Marsupilami were an English progressive rock band active in the early 1970s. Their name was taken from a famous Belgian comics character created by Belgian artist André Franquin. In 1969, the band toured with Deep Purple, and played at the opening of the Isle of Wight Festival when King Crimson withdrew. They released two albums, Marsupilami (1970) and Arena (1971), on Transatlantic Records.

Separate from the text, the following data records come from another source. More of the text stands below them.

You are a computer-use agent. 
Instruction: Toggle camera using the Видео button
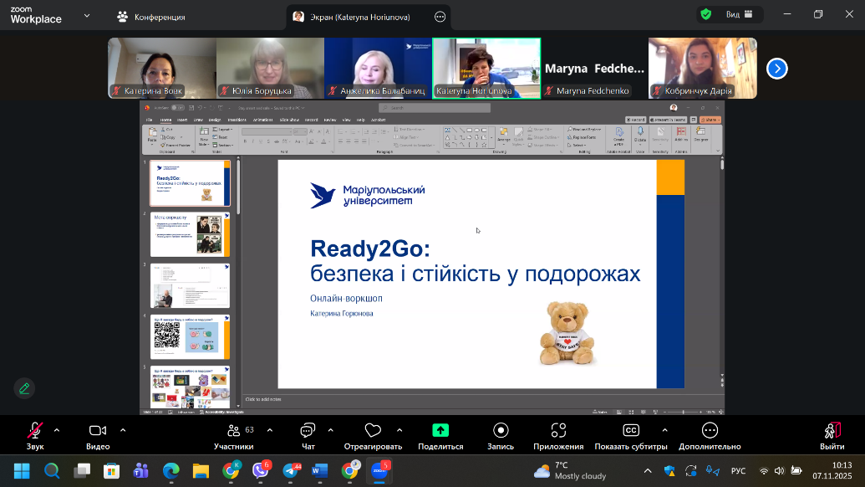click(98, 430)
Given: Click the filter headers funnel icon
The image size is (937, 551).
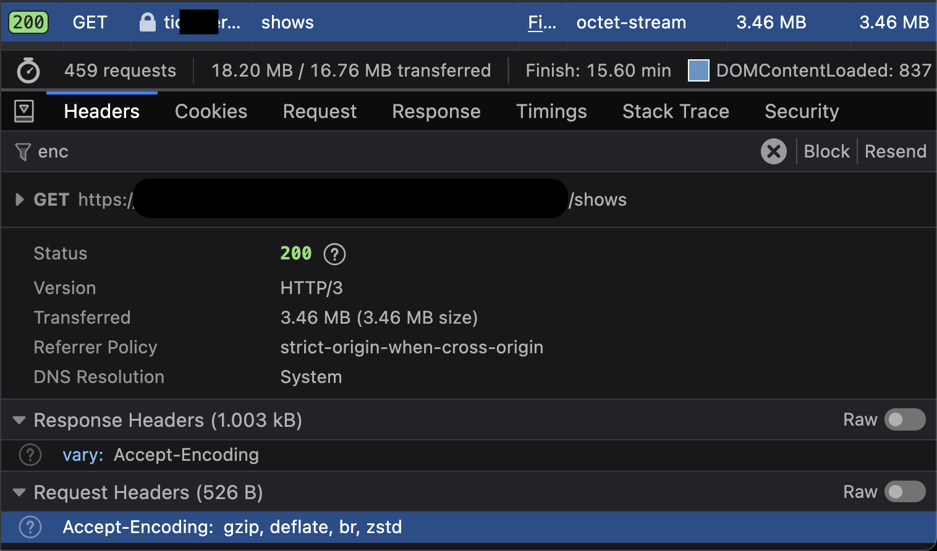Looking at the screenshot, I should [23, 152].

Thealbums were reissued on Cherry Red Records in 2007. The band briefly reunited for gigs in 2011.

Personnel
Mike Fouracre – Drums
Fred Hasson – Vocals, harmonica, words and music
Leary Hasson – Keyboards and music
Richard Lathom Hicks – Bass
Dave Laverock – Guitar, vocals, words and music
Jessica Stanley Clarke – Flute and vocals
Peter Bardens – Percussion and producer of Arena
Mandi Riedelbauch – Woodwinds on 'Arena'
Bob West – Vocals and words on 'Arena'
Paul Dunmall – Tenor and soprano saxes and flute

Discography
Marsupilami (Transatlantic TRA 213) 1970
Arena (Transatlantic TRA 230) 1971

After Marsupilami
Singer Jessica Stanley Clarke later became known as Jekka McVicar, who is one of the UK's best-known organic gardening experts, and proprietor of Jekka's Herb Farm near Bristol.

Fred Hasson has followed a career in media industries – TV, dotcom and video games, but can sometimes be seen at jam sessions in London playing harmonica.

Leary Hasson still lives on the farm the band rehearsed in, and still plays in a number of local outfits.

Bob West is now an artist living in France.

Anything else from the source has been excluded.